+++ Excerpted records +++

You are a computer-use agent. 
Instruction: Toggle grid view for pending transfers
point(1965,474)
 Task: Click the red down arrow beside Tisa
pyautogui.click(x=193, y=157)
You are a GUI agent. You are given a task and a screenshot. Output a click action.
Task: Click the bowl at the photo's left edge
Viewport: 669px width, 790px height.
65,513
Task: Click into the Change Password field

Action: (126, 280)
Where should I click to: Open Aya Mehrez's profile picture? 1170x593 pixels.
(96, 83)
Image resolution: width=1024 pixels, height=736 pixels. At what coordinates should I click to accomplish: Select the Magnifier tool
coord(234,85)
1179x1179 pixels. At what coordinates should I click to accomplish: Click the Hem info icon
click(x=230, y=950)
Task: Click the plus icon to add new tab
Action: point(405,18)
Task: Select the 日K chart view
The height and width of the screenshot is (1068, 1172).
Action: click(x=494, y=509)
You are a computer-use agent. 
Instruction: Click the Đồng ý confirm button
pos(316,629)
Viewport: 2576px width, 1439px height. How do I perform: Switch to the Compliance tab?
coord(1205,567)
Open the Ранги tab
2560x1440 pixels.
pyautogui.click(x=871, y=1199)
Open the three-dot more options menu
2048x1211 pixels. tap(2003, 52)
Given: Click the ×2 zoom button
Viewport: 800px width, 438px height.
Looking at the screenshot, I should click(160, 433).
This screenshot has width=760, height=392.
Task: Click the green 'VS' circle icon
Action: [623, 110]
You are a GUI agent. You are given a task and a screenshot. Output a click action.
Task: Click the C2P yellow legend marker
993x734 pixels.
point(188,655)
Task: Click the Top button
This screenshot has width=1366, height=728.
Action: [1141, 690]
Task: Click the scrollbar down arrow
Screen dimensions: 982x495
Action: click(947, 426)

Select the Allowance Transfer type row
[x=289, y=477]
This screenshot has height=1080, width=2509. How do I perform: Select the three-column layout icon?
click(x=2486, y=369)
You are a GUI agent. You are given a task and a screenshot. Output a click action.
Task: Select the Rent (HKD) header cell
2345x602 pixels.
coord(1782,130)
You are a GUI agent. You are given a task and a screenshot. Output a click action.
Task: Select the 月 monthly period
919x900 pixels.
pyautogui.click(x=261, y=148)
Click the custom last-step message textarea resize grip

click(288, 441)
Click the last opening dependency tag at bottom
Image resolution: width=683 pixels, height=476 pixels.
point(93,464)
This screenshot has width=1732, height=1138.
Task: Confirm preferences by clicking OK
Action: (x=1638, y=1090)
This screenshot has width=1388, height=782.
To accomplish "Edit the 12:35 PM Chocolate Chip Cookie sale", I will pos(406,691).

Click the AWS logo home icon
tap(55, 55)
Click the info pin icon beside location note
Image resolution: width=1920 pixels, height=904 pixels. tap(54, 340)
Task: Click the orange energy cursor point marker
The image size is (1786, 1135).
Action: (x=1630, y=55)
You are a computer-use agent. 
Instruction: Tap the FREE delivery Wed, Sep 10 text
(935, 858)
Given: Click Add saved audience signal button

+++

## Request
Rewrite the material above with "interface agent" substituted for every "GUI agent", keeping everything else the same.

## Response to this exercise
You are a computer-use agent. 
Instruction: Toggle grid view for pending transfers
point(1965,474)
 Task: Click the red down arrow beside Tisa
pyautogui.click(x=193, y=157)
You are a interface agent. You are given a task and a screenshot. Output a click action.
Task: Click the bowl at the photo's left edge
Viewport: 669px width, 790px height.
65,513
Task: Click into the Change Password field

Action: (126, 280)
Where should I click to: Open Aya Mehrez's profile picture? 1170x593 pixels.
(96, 83)
Image resolution: width=1024 pixels, height=736 pixels. At what coordinates should I click to accomplish: Select the Magnifier tool
coord(234,85)
1179x1179 pixels. At what coordinates should I click to accomplish: Click the Hem info icon
click(x=230, y=950)
Task: Click the plus icon to add new tab
Action: point(405,18)
Task: Select the 日K chart view
The height and width of the screenshot is (1068, 1172).
Action: click(x=494, y=509)
You are a computer-use agent. 
Instruction: Click the Đồng ý confirm button
pos(316,629)
Viewport: 2576px width, 1439px height. How do I perform: Switch to the Compliance tab?
coord(1205,567)
Open the Ранги tab
2560x1440 pixels.
pyautogui.click(x=871, y=1199)
Open the three-dot more options menu
2048x1211 pixels. tap(2003, 52)
Given: Click the ×2 zoom button
Viewport: 800px width, 438px height.
Looking at the screenshot, I should click(160, 433).
This screenshot has width=760, height=392.
Task: Click the green 'VS' circle icon
Action: [623, 110]
You are a interface agent. You are given a task and a screenshot. Output a click action.
Task: Click the C2P yellow legend marker
993x734 pixels.
point(188,655)
Task: Click the Top button
This screenshot has width=1366, height=728.
Action: [1141, 690]
Task: Click the scrollbar down arrow
Screen dimensions: 982x495
Action: click(947, 426)

Select the Allowance Transfer type row
[x=289, y=477]
This screenshot has height=1080, width=2509. How do I perform: Select the three-column layout icon?
click(x=2486, y=369)
You are a interface agent. You are given a task and a screenshot. Output a click action.
Task: Select the Rent (HKD) header cell
2345x602 pixels.
coord(1782,130)
You are a interface agent. You are given a task and a screenshot. Output a click action.
Task: Select the 月 monthly period
919x900 pixels.
pyautogui.click(x=261, y=148)
Click the custom last-step message textarea resize grip

click(288, 441)
Click the last opening dependency tag at bottom
Image resolution: width=683 pixels, height=476 pixels.
point(93,464)
This screenshot has width=1732, height=1138.
Task: Confirm preferences by clicking OK
Action: (x=1638, y=1090)
This screenshot has width=1388, height=782.
To accomplish "Edit the 12:35 PM Chocolate Chip Cookie sale", I will pos(406,691).

Click the AWS logo home icon
tap(55, 55)
Click the info pin icon beside location note
Image resolution: width=1920 pixels, height=904 pixels. tap(54, 340)
Task: Click the orange energy cursor point marker
The image size is (1786, 1135).
Action: (x=1630, y=55)
You are a computer-use agent. 
Instruction: Tap the FREE delivery Wed, Sep 10 text
(935, 858)
Given: Click Add saved audience signal button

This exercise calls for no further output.